Yönerge 1: Chicago yazısında "ATATÜRK Havalimanı'ndan havalandıktan" ifadesinden "boş koltuk yok." ifadesine kadar olan bölümü, "THY'nin" yerine "Türk Hava Yolları'nın" koyarak yeniden yazın.

Kaynak:

Chicago uçak maceraları

ATATÜRK Havalimanı'ndan havalandıktan sonra bir iki küçük sarsıntının ötesinde uçağımız, Chicago'ya varıncaya kadar uçsuz bucaksız gökyüzünde süzülerek uçtu.

THY'nin dev uçağı, dünyanın en büyük havayollarını kıskandıracak kadar dolu. Bir tek boş koltuk yok.

Üstelik yabancı yolcu sayısı da bir hayli fazla. THY'nin geleneksel kaliteli servisi, personelin güler yüzlü hizmeti, belli ki henüz yıpranmamış. Uçağımız Michigan Gölü'nün üzerine gelince alçalmaya başladı.

Gökdelenleri, bahçeli evleri ve geniş parklarıyla yemyeşil bir kent olan Chicago büyüyerek altımızdan kayıyor.

(Veri listesi)
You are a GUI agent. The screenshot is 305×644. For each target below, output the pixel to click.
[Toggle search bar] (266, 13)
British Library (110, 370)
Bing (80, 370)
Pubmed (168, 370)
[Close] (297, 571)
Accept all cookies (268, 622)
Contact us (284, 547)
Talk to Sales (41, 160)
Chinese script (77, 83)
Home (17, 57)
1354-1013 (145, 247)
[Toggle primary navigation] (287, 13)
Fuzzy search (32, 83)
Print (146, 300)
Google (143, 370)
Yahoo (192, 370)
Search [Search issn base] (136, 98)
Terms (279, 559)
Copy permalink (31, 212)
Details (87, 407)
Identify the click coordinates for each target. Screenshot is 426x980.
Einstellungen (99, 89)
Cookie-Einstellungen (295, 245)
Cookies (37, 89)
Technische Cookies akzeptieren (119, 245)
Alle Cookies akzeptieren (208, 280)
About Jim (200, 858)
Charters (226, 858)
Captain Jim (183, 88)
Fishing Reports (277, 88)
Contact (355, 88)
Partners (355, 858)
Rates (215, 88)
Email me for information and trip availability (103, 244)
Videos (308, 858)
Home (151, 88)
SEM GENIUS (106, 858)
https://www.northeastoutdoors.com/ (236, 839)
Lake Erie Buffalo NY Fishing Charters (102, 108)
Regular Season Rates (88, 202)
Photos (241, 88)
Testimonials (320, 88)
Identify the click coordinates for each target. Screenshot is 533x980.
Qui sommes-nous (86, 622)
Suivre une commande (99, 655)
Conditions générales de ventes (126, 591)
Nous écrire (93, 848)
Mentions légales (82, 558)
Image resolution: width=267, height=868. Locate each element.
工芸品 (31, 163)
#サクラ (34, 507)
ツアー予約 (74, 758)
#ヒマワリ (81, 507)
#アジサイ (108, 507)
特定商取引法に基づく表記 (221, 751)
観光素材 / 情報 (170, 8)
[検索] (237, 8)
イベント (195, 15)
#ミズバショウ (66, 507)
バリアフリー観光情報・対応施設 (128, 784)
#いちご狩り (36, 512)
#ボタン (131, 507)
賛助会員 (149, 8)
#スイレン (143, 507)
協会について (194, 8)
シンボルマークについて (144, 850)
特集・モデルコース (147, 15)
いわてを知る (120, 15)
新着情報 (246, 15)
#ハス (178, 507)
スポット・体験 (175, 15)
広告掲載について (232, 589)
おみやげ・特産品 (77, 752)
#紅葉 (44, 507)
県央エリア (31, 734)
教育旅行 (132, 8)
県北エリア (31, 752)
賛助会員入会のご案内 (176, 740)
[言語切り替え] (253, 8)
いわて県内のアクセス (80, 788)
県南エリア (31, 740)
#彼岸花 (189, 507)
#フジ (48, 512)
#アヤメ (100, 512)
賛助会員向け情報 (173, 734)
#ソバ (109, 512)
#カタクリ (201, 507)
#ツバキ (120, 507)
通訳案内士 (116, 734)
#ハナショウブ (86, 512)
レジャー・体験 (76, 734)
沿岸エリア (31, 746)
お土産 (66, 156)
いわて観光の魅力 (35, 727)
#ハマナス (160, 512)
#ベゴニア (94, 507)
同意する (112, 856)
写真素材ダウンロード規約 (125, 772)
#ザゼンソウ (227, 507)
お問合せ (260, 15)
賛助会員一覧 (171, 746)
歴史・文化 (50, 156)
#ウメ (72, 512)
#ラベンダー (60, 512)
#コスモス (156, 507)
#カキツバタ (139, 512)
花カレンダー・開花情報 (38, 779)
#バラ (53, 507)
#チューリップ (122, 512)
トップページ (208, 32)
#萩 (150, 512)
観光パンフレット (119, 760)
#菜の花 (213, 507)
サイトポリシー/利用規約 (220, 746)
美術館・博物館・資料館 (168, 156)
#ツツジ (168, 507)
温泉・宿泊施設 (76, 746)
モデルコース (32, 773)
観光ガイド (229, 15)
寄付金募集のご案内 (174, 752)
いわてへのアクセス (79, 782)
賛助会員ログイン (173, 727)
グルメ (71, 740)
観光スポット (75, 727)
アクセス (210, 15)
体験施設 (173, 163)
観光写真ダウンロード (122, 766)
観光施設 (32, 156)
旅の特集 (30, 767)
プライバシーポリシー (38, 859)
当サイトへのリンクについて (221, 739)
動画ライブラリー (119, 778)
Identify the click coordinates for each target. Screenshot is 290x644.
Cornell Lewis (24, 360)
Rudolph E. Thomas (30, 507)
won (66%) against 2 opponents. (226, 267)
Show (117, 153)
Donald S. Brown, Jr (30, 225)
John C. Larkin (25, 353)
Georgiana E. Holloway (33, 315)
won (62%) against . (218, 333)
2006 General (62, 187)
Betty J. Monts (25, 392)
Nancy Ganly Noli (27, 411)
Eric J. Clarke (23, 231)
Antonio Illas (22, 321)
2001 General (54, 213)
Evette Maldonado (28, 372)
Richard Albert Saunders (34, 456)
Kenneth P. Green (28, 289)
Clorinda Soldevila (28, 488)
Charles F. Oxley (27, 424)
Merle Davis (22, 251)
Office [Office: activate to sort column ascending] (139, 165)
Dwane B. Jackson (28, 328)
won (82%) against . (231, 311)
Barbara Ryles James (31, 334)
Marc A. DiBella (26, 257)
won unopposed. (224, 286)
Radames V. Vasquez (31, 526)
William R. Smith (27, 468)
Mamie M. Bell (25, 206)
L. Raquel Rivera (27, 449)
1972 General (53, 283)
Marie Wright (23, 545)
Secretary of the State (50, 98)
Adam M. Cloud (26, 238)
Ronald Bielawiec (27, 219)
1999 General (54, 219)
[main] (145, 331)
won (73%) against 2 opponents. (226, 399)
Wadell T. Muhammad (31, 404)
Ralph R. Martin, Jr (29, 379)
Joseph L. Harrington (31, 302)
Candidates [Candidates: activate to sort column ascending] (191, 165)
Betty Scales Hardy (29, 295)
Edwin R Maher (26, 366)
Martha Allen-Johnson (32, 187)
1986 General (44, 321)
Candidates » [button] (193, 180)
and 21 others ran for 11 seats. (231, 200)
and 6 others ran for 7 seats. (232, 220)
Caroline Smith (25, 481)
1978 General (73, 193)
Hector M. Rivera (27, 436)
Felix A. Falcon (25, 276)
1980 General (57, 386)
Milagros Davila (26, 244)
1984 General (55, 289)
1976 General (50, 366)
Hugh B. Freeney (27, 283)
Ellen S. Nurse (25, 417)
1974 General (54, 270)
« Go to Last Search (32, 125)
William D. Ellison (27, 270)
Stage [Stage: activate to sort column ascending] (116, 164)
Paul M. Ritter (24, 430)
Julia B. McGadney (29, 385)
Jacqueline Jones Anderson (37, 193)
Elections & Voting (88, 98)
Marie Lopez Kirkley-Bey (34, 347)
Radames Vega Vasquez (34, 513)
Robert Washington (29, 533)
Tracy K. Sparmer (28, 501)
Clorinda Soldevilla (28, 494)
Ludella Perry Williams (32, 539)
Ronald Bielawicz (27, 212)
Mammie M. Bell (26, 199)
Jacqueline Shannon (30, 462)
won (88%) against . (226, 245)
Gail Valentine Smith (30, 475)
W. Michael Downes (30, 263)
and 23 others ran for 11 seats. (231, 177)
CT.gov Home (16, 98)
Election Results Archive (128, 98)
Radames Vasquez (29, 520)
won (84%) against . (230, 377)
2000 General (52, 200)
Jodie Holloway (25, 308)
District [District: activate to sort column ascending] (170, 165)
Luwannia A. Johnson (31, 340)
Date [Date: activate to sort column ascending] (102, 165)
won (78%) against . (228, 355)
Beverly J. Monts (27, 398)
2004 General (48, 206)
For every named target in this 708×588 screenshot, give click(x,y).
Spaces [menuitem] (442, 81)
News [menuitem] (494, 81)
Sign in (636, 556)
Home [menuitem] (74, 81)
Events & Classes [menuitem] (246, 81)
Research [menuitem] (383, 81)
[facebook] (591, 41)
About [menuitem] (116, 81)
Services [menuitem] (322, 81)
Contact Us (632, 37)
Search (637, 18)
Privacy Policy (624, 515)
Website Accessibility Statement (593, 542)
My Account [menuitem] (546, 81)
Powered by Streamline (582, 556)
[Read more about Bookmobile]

Yönerge 2: Kayıtlarda "Contact us (284, 547)" geçen satırdan "Videos (308, 858)" geçen satıra kadar, iki uç da dahil, satırları boş satırları atlayarak numaralı liste biçiminde yazın.

Görev çıktısı 1:
ATATÜRK Havalimanı'ndan havalandıktan sonra bir iki küçük sarsıntının ötesinde uçağımız, Chicago'ya varıncaya kadar uçsuz bucaksız gökyüzünde süzülerek uçtu.

Türk Hava Yolları'nın dev uçağı, dünyanın en büyük havayollarını kıskandıracak kadar dolu. Bir tek boş koltuk yok.

Görev çıktısı 2:
1. Contact us (284, 547)
2. Talk to Sales (41, 160)
3. Chinese script (77, 83)
4. Home (17, 57)
5. 1354-1013 (145, 247)
6. [Toggle primary navigation] (287, 13)
7. Fuzzy search (32, 83)
8. Print (146, 300)
9. Google (143, 370)
10. Yahoo (192, 370)
11. Search [Search issn base] (136, 98)
12. Terms (279, 559)
13. Copy permalink (31, 212)
14. Details (87, 407)
15. Identify the click coordinates for each target. Screenshot is 426x980.
16. Einstellungen (99, 89)
17. Cookie-Einstellungen (295, 245)
18. Cookies (37, 89)
19. Technische Cookies akzeptieren (119, 245)
20. Alle Cookies akzeptieren (208, 280)
21. About Jim (200, 858)
22. Charters (226, 858)
23. Captain Jim (183, 88)
24. Fishing Reports (277, 88)
25. Contact (355, 88)
26. Partners (355, 858)
27. Rates (215, 88)
28. Email me for information and trip availability (103, 244)
29. Videos (308, 858)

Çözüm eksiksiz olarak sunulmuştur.